Your instructions: Transcribe exactly, and only, the lines running from the one that contains "Where should I" through the last line of the material. No pictures.
☆ ☆ ☆ ☆ ☆
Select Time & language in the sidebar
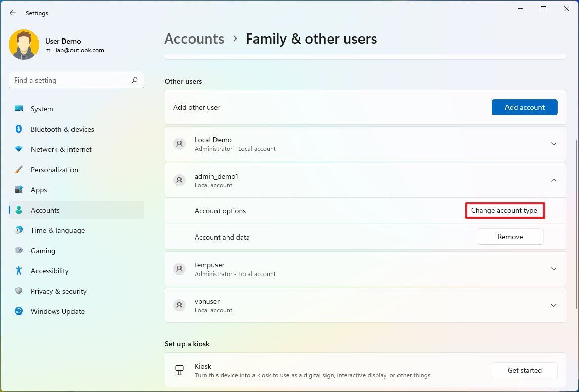Viewport: 579px width, 392px height. tap(57, 230)
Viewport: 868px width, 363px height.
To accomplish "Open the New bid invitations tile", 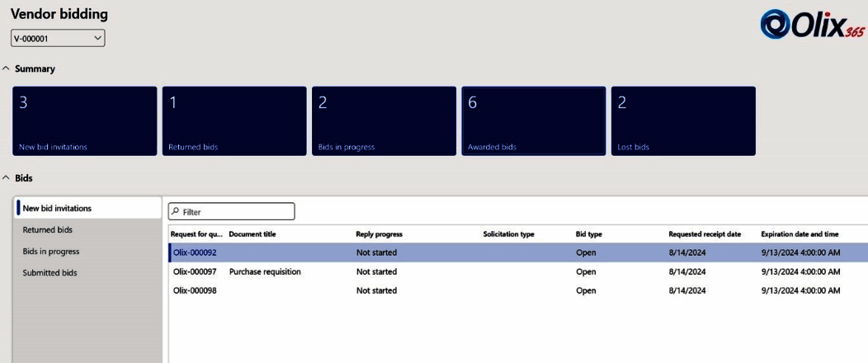I will pyautogui.click(x=85, y=120).
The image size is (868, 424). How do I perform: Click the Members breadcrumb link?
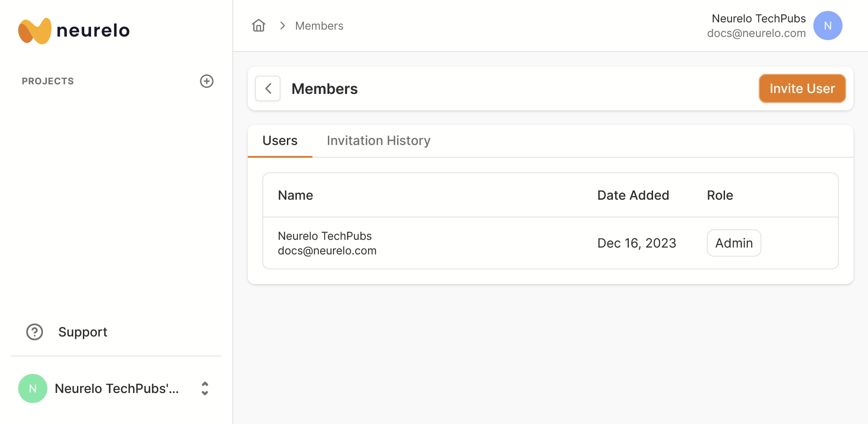point(319,26)
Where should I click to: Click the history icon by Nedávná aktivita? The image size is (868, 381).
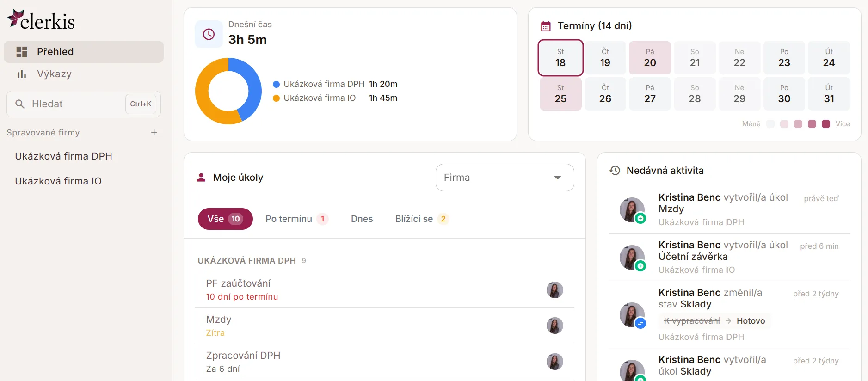pyautogui.click(x=615, y=171)
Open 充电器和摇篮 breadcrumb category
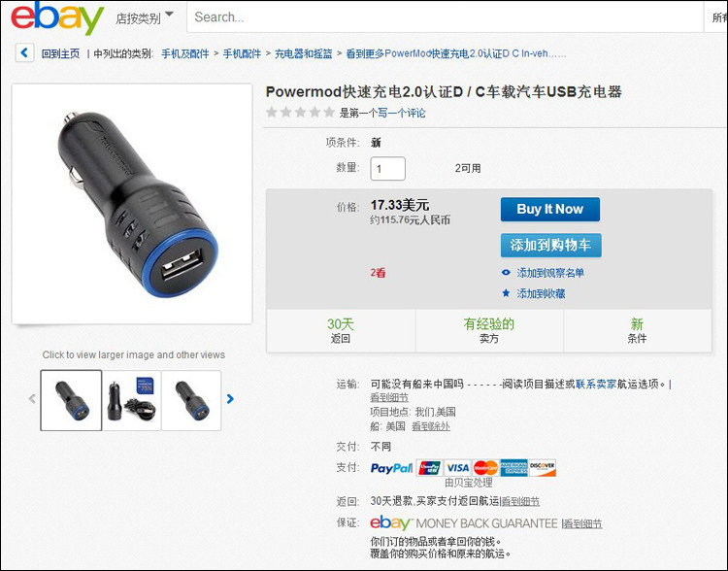This screenshot has width=728, height=571. [304, 53]
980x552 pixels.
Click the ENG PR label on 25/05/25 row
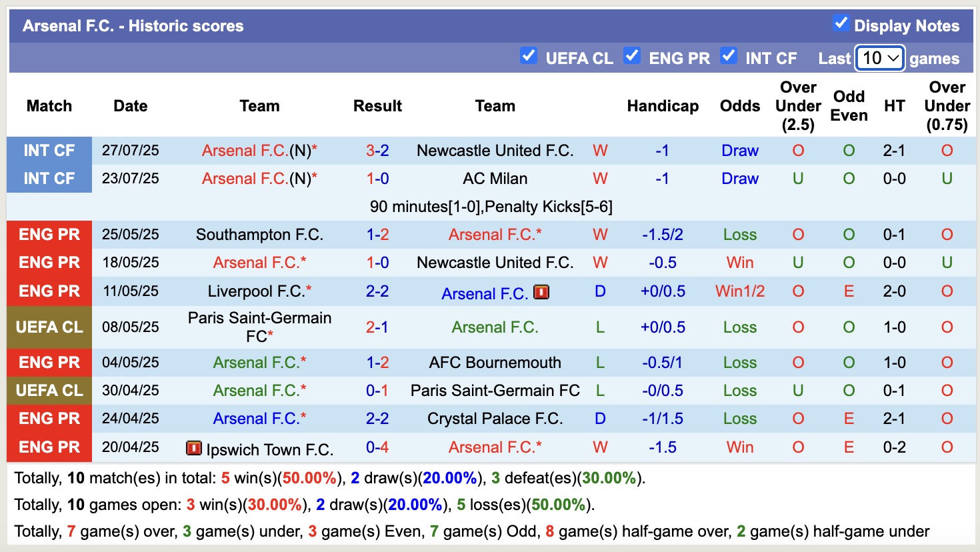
☆ ☆ ☆ ☆ ☆
Exercise solution:
Where should I click to: Click the history icon by Nedávná aktivita? The image size is (868, 381).
pyautogui.click(x=615, y=171)
Open 充电器和摇篮 breadcrumb category
This screenshot has width=728, height=571. [304, 53]
980x552 pixels.
Click the ENG PR label on 25/05/25 row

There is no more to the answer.